就像是所有平凡家庭一樣, 我們兩個享受完美味的晚餐然後幹一些平常而又瑣碎的事情,比如我上網,他看電視, 抑或是他看書, 我收拾一下明天要用的材料, 其實越平凡就越幸福。
“過幾天我可能要回紐約一趟, 不知道要幾天, 你……有沒有想和我說的?”我侷促了很久才冒出這句話,剛剛相聚就又要分離,其實這就是我們的悲哀。
他手裡正是一本奧斯丁的書, 看得很專注,頭也沒擡, 所以我看不出他的表情, 只是聲音上略微有些沙啞, 大概是很久沒說話了:“嗯,那我去送你?”
我心裡有些失望:“你就不挽留一下我?或者說點兒什麼感天動地的甜言蜜語讓人聽了都覺得身處三九寒冬的肉麻兮兮的話?”
他失笑:“你說了這麼長一段話不用換口氣嗎?——你想聽什麼?”
我含笑坐在他身邊的沙發上, 單手抱着他的手臂頭靠在他的肩上說:“什麼都行,讓人聽了覺得噁心的就行,比如——瓊瑤的對白?或者是亦舒的小說?Barbara Cartland 的名言?反正我不管,你給我找出點兒話來讓我聽了覺得肉麻。”
他繼續笑,眼裡還是看着那本《傲慢與偏見》:“瓊瑤, 亦舒的書我沒看過, 怎麼知道說了些什麼?要不你找兩段教教我?”
我佯怒搶下他手裡的書:“難道我連一本書都不如啊?反正我不管, 你是找也好, 想也好都要給我找出幾句來!”
他一臉笑容, 低頭裝作苦思冥想:“嗯……那——靈兒,我真愛你, 太愛你了,愛到海枯石爛都矢志不渝,——這句怎麼樣?”
我努努嘴,微笑着裝不滿意:“不行,電視上電影裡都說了千萬遍的詞你拿來說,沒有新意,我不接受,想個別的。”
說完翻開了《傲慢與偏見》,其實內容並不是很吸引我,記得很早以前看過一點兒,這裡的人真實的可怕,就像《飄》裡的人一樣,一樣的真實,難道社會裡真實的人才是多數,現在的風花雪月都是一場無關利益飄零又破碎的幻覺?
瑪格麗特·米歇爾有句話我很喜歡,也就是《飄》裡曾出現的臺詞,‘還是留給明天去想吧……不管怎麼說,明天又是新的一天……’
明天是新的一天,可是我卻總要在前一天籌劃好要做什麼,要說什麼,活成這樣,也是很累的吧?
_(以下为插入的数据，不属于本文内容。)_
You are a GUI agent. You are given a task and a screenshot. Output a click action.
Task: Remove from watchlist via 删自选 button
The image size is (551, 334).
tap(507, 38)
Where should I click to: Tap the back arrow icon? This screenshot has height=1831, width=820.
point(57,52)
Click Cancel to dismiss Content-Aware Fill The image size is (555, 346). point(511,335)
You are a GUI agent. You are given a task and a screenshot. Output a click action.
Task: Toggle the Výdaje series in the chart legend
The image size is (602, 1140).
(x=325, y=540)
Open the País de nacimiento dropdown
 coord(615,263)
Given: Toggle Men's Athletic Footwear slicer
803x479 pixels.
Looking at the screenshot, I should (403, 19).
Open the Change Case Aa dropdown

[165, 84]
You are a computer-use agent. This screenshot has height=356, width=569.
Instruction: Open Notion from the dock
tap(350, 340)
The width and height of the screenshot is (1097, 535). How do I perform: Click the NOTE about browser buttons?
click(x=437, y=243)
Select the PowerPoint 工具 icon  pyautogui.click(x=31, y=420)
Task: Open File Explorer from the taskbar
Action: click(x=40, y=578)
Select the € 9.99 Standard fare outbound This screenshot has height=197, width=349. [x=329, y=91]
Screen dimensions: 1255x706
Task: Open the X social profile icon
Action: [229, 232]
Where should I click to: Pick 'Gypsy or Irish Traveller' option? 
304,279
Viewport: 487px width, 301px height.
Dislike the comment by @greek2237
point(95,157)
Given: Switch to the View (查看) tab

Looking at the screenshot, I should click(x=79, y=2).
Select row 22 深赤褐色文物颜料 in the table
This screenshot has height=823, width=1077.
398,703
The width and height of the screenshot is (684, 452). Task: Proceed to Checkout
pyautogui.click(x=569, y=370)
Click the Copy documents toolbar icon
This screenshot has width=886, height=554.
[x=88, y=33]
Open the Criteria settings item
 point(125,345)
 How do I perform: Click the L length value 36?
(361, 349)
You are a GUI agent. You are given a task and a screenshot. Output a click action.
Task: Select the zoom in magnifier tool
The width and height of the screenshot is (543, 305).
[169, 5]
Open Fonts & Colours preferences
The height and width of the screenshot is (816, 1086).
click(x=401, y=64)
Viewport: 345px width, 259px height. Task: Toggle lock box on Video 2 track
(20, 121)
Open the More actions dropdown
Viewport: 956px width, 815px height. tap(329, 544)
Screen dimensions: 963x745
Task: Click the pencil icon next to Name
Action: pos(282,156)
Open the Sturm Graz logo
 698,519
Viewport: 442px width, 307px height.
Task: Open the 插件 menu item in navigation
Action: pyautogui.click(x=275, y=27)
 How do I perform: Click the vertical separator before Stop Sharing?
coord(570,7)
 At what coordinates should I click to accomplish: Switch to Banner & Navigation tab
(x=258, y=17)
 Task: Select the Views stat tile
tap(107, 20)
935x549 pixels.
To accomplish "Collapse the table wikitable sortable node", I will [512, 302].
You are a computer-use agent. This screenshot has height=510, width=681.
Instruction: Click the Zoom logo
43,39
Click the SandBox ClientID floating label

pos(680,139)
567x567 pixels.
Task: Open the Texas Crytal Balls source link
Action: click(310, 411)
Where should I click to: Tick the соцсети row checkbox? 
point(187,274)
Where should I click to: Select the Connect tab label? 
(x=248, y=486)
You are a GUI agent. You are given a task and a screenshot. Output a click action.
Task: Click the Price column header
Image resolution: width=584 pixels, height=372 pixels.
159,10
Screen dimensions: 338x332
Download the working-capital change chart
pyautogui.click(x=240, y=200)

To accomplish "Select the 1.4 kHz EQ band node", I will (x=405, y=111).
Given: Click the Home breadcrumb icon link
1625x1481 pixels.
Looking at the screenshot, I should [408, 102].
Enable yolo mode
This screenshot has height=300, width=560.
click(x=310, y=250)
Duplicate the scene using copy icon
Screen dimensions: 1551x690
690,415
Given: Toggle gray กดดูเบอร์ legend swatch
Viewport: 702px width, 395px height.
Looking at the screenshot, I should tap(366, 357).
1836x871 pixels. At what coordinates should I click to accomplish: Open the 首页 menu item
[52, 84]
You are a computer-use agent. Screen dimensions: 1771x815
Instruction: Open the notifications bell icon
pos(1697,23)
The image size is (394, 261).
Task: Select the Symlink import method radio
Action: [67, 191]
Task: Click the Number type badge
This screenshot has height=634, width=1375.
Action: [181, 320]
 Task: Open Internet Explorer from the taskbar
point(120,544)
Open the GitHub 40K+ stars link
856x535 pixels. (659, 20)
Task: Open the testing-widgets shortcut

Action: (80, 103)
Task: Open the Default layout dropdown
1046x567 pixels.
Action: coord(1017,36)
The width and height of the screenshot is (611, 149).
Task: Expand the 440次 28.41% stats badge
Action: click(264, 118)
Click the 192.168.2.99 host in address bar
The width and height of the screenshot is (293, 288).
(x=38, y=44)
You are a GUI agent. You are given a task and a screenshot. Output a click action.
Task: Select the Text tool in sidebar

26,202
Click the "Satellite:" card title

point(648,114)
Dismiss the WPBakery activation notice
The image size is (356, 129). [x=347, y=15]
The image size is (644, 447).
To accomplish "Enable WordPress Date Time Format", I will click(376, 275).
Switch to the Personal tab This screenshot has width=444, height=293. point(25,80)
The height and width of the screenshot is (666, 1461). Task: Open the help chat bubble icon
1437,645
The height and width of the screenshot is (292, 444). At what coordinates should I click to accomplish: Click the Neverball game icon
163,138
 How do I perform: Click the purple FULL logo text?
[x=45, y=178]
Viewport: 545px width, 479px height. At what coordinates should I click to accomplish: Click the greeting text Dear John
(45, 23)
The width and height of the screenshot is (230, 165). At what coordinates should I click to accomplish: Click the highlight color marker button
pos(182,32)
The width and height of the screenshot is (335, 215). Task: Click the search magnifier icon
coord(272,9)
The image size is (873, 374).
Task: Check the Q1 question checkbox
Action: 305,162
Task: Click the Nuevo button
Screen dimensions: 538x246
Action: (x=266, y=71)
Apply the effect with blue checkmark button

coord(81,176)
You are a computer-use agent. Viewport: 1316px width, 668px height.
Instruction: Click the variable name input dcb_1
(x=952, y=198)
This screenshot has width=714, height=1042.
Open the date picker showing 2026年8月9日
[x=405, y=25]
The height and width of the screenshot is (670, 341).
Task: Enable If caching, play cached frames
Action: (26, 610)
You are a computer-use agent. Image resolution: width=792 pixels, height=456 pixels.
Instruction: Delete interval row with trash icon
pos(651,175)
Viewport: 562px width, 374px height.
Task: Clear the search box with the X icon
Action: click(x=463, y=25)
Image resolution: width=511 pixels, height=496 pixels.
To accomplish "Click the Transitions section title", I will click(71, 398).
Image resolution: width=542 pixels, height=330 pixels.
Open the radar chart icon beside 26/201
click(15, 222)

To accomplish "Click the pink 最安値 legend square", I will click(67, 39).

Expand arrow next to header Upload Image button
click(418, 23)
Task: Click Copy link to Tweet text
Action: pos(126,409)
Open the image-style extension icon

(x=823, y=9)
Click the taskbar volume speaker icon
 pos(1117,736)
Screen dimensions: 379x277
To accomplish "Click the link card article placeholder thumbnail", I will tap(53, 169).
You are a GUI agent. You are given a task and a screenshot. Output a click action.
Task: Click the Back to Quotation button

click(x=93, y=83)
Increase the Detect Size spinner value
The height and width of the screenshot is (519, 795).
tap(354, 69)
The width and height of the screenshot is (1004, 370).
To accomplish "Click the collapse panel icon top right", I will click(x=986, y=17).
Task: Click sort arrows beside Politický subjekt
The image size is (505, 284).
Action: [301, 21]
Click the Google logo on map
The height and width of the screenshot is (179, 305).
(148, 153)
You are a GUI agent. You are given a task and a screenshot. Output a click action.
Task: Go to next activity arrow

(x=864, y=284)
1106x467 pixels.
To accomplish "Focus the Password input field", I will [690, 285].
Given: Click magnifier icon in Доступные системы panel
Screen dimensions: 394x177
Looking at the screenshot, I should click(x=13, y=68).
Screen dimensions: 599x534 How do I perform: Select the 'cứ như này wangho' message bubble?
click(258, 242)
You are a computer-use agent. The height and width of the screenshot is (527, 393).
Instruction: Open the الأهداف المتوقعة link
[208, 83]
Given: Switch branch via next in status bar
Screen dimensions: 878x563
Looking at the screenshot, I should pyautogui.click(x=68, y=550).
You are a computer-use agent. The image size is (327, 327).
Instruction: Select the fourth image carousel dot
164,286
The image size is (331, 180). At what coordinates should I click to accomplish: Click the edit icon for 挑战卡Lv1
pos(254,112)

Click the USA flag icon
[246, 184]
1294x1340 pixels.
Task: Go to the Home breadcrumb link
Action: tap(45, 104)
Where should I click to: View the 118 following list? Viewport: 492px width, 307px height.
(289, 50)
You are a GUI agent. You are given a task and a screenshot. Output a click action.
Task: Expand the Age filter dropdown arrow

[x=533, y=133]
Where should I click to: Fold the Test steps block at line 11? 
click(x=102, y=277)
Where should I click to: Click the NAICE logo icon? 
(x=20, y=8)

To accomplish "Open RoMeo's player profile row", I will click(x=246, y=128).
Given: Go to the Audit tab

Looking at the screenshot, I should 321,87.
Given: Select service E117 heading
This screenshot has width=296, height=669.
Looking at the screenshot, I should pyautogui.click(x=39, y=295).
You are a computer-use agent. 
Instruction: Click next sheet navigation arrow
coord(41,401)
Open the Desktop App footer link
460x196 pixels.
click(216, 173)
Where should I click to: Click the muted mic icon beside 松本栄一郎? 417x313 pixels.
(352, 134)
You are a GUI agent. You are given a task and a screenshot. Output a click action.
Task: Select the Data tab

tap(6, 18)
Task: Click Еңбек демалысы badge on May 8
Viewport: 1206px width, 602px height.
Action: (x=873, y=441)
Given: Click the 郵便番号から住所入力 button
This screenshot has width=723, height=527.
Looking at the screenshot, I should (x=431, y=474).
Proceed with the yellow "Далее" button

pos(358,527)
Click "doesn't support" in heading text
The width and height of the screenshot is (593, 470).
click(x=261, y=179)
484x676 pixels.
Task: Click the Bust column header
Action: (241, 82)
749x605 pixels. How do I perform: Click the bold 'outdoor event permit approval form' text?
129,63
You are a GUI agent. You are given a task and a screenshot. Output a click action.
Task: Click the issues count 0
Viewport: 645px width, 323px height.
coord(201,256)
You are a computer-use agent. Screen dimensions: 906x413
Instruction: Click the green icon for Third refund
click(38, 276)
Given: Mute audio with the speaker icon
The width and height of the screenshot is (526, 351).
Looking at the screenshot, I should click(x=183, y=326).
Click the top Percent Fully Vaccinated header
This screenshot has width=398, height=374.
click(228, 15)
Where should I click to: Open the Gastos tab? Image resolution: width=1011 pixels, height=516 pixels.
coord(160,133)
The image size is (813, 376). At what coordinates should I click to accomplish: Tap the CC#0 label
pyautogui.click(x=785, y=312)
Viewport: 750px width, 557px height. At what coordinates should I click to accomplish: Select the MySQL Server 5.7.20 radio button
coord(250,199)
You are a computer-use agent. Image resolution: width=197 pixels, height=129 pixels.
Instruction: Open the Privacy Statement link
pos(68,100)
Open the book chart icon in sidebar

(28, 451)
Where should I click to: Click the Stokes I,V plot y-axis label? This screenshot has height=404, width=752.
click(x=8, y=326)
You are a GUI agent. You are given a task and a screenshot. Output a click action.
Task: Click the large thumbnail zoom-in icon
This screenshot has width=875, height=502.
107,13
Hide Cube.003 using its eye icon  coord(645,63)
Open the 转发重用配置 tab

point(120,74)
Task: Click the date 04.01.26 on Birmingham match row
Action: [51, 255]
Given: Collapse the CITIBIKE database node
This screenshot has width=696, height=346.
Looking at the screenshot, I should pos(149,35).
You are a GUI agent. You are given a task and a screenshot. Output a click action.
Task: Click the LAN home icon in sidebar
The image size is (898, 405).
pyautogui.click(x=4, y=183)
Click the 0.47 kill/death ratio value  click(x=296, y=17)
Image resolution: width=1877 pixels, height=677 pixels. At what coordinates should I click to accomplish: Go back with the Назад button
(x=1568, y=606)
他啞然失笑:“你今天怎麼這麼反常?怎麼突然想起聽這些話來?”
我聲音嗲嗲的撒嬌:“人家今天就想聽這些話嘛……”說完了以後我自己都覺得有些反胃,別說他了,更一副要吐的樣子。
“真是應該讓某個媒體來報道一下,生活中的慕容集團繼承人,居然撒嬌,像個小孩子一樣。”他一臉感嘆惋惜的樣子,我卻絲毫沒有動搖,繼續不依不饒:“不管,反正你給我說出一句來。”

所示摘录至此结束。